Data archiving with Mqfilter and Tee filters
This tutorial gives a quick look into how you can combine various filters to create systems for archiving data for analysis. The aim of this tutorial is to show what can be done with MariaDB MaxScale's filters rather than demonstrate a proven method of archiving data. For this tutorial you will need two MariaDB servers, one for archiving the data and one for actual use, a RabbitMQ server and a MariaDB MaxScale server. For testing purposes some of these can locate on the same server but for actual use, an HA solution is recommended.

The use case for this tutorial is a production system with one main server where all queries are routed and an archive server where only INSERT, UPDATE and DELETE statements are routed. The queries routed to the archive servers are also transformed into a canonical format and sent to a RabbitMQ broker for analysis. This setup allows us to control what we send to the server and could possibly allow us to filter out DELETE statements completely, making the archive server a true archive of all data.

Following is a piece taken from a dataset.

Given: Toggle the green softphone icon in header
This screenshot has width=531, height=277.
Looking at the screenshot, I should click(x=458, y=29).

Setting up MariaDB MaxScale
The installation of MariaDB MaxScale is covered in the Installation chapter of the MariaDB MaxScale Tutorial.

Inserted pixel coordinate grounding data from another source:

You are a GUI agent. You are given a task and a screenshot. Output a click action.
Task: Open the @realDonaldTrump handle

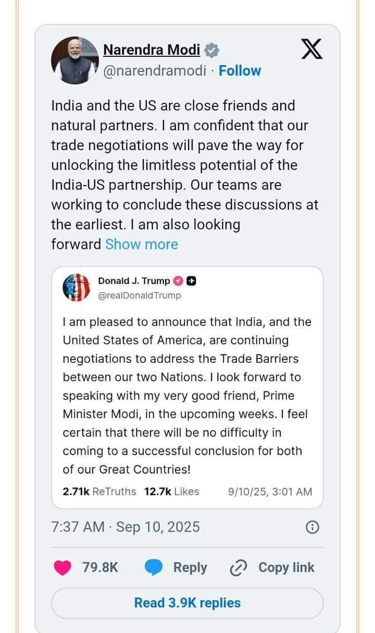(x=140, y=295)
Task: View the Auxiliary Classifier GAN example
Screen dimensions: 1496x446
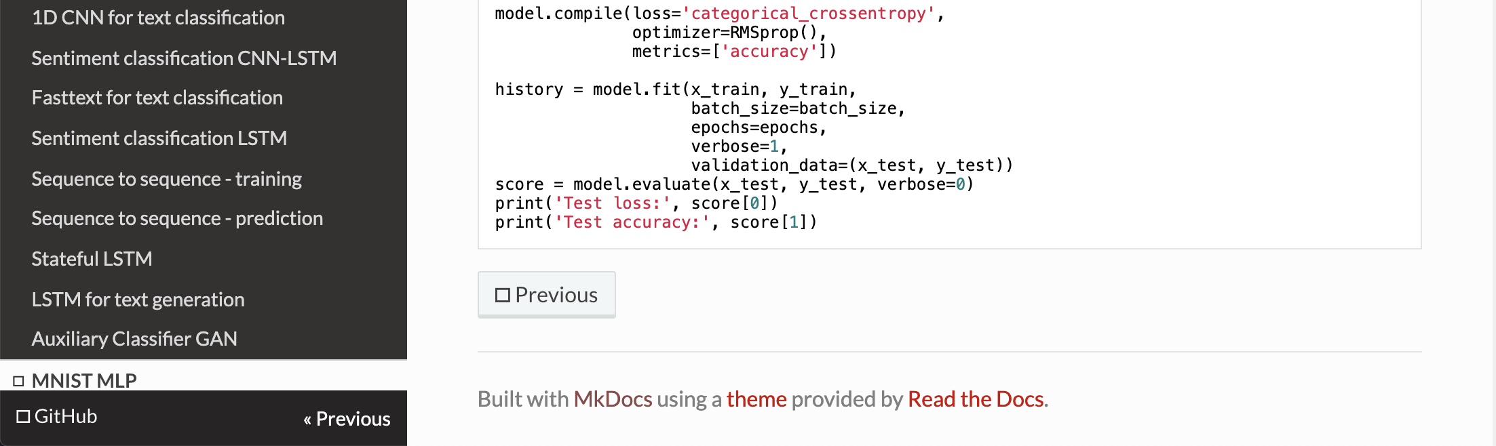Action: tap(134, 338)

Setting up the MariaDB servers
Since the archive server will not replicate from the main server, we don't need to set up replication between the two. The only thing we need to do is to create the users we will use for monitoring and authentication.

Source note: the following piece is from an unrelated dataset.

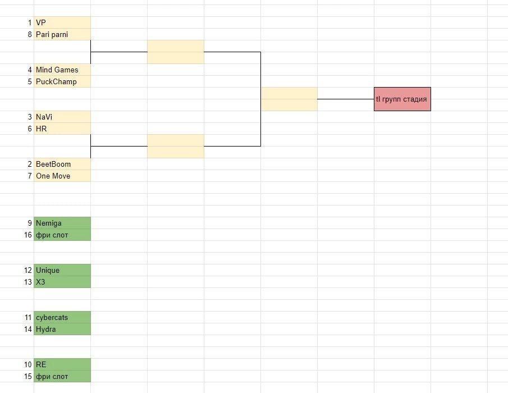The height and width of the screenshot is (393, 508).
Task: Select the Nemiga cell
Action: click(x=62, y=223)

The process of creating monitoring and authentication users for MariaDB MaxScale is described in the Creating Database Users section of theMariaDB MaxScale Tutorial.
Setting up RabbitMQ server
To set up the RabbitMQ server, follow the instructions for your OS on the RabbitMQ website. Useful documentation about access rights can be found on the Access Control page and for UNIX systems the rabbitmqctl manpage has all the needed commands to manage your installation of RabbitMQ.
For this tutorial, we will use a RabbitMQ server installed on a CentOS 7 from the RPM packages. Since CentOS 7 doesn't have the RabbitMQ server in the default repositories, we will need two extra repositories: The EPEL repository and the Erlang repository.
First we need the EPEL and Erlang repositories for CentOS 7 after which we will install the RabbitMQ server:
sudo yum -y install https://dl.fedoraproject.org/pub/epel/epel-release-latest-7.noarch.rpm
sudo yum -y install http://packages.erlang-solutions.com/erlang-solutions-1.0-1.noarch.rpm
sudo yum -y install https://www.rabbitmq.com/releases/rabbitmq-server/v3.5.6/rabbitmq-server-3.5.6-1.noarch.rpm
Next step is to start the RabbitMQ server and configure it.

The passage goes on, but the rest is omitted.